▸ PROBLEM TO SOLVE: Reproduce the items from the line that contains "Select the Einddatum value 2023-05" through the line that contains "will (118, 76).", substituting "Weekly" for "Daily" and keeping everything else the same. Give only those lines.

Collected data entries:
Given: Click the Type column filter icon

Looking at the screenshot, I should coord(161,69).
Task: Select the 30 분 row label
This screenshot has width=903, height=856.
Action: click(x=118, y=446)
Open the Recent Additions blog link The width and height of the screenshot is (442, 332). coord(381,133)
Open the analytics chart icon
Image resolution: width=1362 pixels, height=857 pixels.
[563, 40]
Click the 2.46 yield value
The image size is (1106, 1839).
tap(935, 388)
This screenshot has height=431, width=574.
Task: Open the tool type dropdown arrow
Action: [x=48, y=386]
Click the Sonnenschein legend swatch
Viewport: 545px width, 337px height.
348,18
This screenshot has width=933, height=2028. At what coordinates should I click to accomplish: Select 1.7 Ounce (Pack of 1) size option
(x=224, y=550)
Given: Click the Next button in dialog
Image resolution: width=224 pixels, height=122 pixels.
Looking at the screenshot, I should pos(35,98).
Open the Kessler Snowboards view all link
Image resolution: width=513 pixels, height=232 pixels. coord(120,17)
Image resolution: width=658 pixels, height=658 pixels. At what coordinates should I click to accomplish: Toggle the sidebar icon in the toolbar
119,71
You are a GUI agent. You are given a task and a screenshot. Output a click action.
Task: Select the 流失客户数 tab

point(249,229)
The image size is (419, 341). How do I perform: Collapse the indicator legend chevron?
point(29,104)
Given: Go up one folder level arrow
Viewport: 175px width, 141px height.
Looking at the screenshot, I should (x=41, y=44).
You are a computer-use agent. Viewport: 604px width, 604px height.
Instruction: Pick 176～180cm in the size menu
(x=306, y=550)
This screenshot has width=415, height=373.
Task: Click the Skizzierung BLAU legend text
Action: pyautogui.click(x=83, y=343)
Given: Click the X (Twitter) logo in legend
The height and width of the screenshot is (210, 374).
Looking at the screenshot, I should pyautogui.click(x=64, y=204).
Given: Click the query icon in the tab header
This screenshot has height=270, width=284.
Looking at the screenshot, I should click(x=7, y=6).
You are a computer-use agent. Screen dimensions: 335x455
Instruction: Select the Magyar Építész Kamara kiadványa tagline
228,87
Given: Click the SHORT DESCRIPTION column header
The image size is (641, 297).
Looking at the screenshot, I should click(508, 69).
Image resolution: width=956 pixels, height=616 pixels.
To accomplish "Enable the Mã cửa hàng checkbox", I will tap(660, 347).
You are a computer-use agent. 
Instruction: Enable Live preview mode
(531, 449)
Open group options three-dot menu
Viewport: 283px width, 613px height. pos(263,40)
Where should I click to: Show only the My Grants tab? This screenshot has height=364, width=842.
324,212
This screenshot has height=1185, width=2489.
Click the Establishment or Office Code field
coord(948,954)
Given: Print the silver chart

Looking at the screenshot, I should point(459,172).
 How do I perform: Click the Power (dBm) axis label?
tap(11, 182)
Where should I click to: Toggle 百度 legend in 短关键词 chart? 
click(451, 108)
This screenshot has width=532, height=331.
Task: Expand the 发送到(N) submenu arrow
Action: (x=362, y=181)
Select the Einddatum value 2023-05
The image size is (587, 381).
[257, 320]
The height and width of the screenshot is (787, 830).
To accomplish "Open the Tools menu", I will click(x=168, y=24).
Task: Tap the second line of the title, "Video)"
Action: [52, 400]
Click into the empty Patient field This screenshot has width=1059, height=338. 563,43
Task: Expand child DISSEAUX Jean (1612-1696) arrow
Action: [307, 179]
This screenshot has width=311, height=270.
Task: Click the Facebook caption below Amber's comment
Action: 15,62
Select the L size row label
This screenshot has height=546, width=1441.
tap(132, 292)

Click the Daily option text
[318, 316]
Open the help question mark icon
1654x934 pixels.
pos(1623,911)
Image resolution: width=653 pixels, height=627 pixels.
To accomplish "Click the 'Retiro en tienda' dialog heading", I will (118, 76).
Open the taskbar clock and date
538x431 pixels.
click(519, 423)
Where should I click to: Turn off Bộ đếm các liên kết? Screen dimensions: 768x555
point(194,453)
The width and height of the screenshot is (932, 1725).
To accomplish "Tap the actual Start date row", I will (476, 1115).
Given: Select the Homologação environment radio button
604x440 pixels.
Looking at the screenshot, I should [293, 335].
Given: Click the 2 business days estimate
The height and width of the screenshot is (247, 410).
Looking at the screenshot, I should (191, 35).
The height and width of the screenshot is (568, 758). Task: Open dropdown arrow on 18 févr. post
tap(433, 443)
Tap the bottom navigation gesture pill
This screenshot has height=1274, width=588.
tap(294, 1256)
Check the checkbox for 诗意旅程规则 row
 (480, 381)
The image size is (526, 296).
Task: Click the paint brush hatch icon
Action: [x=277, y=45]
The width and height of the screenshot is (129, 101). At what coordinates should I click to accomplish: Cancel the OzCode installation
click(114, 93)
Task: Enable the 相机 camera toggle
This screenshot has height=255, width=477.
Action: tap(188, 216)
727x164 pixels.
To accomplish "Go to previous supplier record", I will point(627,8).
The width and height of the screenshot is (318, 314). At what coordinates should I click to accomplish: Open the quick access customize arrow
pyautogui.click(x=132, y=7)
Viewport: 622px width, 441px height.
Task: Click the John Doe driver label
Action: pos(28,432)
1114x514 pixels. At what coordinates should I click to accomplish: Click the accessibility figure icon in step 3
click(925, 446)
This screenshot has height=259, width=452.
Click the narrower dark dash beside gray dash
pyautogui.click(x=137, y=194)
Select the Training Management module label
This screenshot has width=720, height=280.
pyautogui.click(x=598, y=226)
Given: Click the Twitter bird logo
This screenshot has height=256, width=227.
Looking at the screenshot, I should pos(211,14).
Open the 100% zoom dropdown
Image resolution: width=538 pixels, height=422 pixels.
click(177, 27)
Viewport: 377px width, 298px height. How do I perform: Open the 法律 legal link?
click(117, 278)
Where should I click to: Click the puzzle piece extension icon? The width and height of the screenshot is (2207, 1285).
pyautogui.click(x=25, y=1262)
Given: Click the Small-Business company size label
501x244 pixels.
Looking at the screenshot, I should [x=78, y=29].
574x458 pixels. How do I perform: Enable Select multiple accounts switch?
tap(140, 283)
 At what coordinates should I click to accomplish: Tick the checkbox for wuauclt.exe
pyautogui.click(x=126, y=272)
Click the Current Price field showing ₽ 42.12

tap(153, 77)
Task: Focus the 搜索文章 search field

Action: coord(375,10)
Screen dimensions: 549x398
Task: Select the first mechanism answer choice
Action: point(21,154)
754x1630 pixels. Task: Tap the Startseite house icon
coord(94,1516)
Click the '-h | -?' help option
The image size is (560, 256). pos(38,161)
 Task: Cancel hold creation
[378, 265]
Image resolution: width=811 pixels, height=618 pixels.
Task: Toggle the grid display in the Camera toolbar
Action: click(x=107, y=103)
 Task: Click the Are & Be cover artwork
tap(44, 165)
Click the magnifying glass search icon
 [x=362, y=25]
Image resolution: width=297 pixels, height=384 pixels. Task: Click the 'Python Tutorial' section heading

▸ SOLUTION:
Select the Einddatum value 2023-05
The image size is (587, 381).
[257, 320]
The height and width of the screenshot is (787, 830).
To accomplish "Open the Tools menu", I will click(x=168, y=24).
Task: Tap the second line of the title, "Video)"
Action: [52, 400]
Click into the empty Patient field This screenshot has width=1059, height=338. 563,43
Task: Expand child DISSEAUX Jean (1612-1696) arrow
Action: [307, 179]
This screenshot has width=311, height=270.
Task: Click the Facebook caption below Amber's comment
Action: 15,62
Select the L size row label
This screenshot has height=546, width=1441.
tap(132, 292)

Click the Weekly option text
[318, 316]
Open the help question mark icon
1654x934 pixels.
pos(1623,911)
Image resolution: width=653 pixels, height=627 pixels.
To accomplish "Click the 'Retiro en tienda' dialog heading", I will (118, 76).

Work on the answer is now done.